フィールドノート

連続した日々の一つ一つに明確な輪郭を与えるために

3月4日(水) 曇り

2009-03-05 02:28:25 | Weblog
  昨夜、就寝したのは2時を回っていたが、5時頃目が覚める。旅先で、あるいは学生を引き連れての合宿先で、熟睡できたためしがない。そもそもベッドというものが苦手である。硬いし、軽い。柔らかな敷布団にたっぷりの掛け布団というのが普段のスタイルなのである。部屋が乾燥しているので喉が渇く。水をコップに一杯飲んで再び眠りに就く。心配していた風邪のぶり返しはないようである。9時、起床。今日は曇り日だ。
  喫茶店「Kaga」に朝食をとりに行く。1年ぶりである。老夫婦でやっている店なので、営業していることを確認してほっとする。けれどメニューが変わっていた。オムレツを注文しようとしたらメニューから消えているのだ。去年の6月に火を使う料理はやめたのだという。そうか、残念。ハムトーストと珈琲のセットを注文。デザート(りんごとバナナと生クリーム)が付いて580円。ホテルのお仕着せの朝食は900円である。山の中のホテルとかなら話は別だが、市街地のホテルに泊まるときは朝食は付けないことだ。でも、朝は和食でないと嫌だという人はそれもいいだろう。朝から和食(定食タイプ)を食べられる店は少ないから。

         

  昨日、娘からもらったメールに「お仕事お疲れ様です」と書いてあったが、娘は誤解をしている。今回、私は仕事で金沢に来ているのではない。息抜きである。だからすべて自腹。外的資金の注入はない。娘は「休養」と「急用」を聞き間違えたのかもしれない。
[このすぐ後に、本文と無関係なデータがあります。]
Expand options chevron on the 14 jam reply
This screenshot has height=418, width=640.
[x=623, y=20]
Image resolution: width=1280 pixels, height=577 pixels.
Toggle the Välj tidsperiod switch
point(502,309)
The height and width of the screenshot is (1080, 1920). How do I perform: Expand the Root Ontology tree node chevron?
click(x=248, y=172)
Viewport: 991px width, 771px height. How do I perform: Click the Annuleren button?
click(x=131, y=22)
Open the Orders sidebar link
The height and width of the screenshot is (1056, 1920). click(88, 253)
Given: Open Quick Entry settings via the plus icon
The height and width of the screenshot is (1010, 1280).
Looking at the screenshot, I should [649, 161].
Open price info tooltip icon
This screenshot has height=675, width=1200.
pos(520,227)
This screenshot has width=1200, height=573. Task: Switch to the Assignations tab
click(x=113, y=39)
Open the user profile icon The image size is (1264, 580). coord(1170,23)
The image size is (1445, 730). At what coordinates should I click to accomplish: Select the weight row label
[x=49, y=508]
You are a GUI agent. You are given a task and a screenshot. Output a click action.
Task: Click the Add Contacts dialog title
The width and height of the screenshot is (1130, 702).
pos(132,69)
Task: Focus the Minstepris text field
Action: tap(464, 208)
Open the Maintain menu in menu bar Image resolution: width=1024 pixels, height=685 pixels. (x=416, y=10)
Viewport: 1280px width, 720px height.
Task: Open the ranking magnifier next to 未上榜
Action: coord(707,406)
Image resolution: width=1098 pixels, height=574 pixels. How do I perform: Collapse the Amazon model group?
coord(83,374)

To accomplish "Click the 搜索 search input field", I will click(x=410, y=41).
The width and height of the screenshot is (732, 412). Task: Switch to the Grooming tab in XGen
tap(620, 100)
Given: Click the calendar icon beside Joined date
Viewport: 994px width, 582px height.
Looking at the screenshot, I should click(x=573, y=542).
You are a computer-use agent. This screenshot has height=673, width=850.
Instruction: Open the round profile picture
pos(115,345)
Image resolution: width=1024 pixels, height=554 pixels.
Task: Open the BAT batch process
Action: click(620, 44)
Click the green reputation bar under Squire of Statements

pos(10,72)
息抜きなら普段からしてるじゃないか? はい、してますけど。ワーク・ライフ・バランスは大切ですから。ただね、日常的世界の中での息抜きと、非日常的世界の中での息抜きは別ものなんです。前者は授業、授業の準備、試験の採点、レポートの添削、会議、原稿書きなどの仕事の合間の息抜きのこと。それに対して後者は、日常的な世界から抜け出しての丸々の息抜きのこと。そのためには日常的な世界と空間的な距離を大きくとることが大切なのだ。

         
                      非日常的空間

  今日は石川近代文学館で長い時間を過ごした。旧制四高のレンガ造りの校舎を使った建物で、とても趣がある。一つ一つの展示室をじっくりと時間をかけて見て回った。

         

         

  金沢ゆかりの文学者はたくさんいるが、泉鏡花、徳田秋声、室生犀星の3人は別格のようである。「文学サロン」と名づけられた読書室には3人の全集がそろっていた。鏡花と秋声は共に尾崎紅葉の弟子だが、不和の期間が長かった。秋声が小説「黴」(明治44年)の中で晩年の紅葉を赤裸々に(自然主義!)描いたのがその原因だとされている。大正15年のある日、改造社の「現代日本文学全集」(いわゆる円本)の中に収める紅葉の作品を決める会合の席で、秋声が紅葉の甘いもの好きを茶化すような発言をしたため、それに怒った鏡花が秋声に殴りかかり、秋声が泣きべそをかくという事件もあった。男が甘いものが好きで何が悪い、と私も鏡花の肩を持ちたいところだが、怒鳴るくらいにしておくべきだろう。そういう二人もやがて仲直りをするときがくる。秋声の小説「和解」(昭和8・9年)はそのことを書いたものだ。「和解」といえば志賀直哉、と思ってはいけない。犀星を秋声に引き合わせたのは芥川龍之介であった。当初、犀星は18歳も年上の秋声に窮屈なものを感じていたが、庭造りという共通の趣味が二人を結びつけた。龍之介が自殺をしたとき、犀星は追悼文も書けないほどのショックを受けた。ようやく1年後、犀星は「芥川龍之介君を憶ふ」を書いた。「文学サロン」で犀星の全集から探し出して読む。龍之介に対するコンプレックとようやくそこから抜け出すことのできた自分ついて書いた文章である。胸を打つ文章であった。鏡花と犀星が初めて会ったのは金沢から東京へ向かう夜行列車の中でであった。鏡花はその直前、初恋の女性と金沢で再会を果たしていて、機嫌はすこぶるよかった。以後、毎年、犀星は軽井沢のウドやワラビを鏡花に届け、鏡花はとらやの羊羹を犀星に送った。犀星は甘いもの好きだったようだ。そして、鏡花は甘いものが好きな男に悪い奴はいないと思っていたに違いない。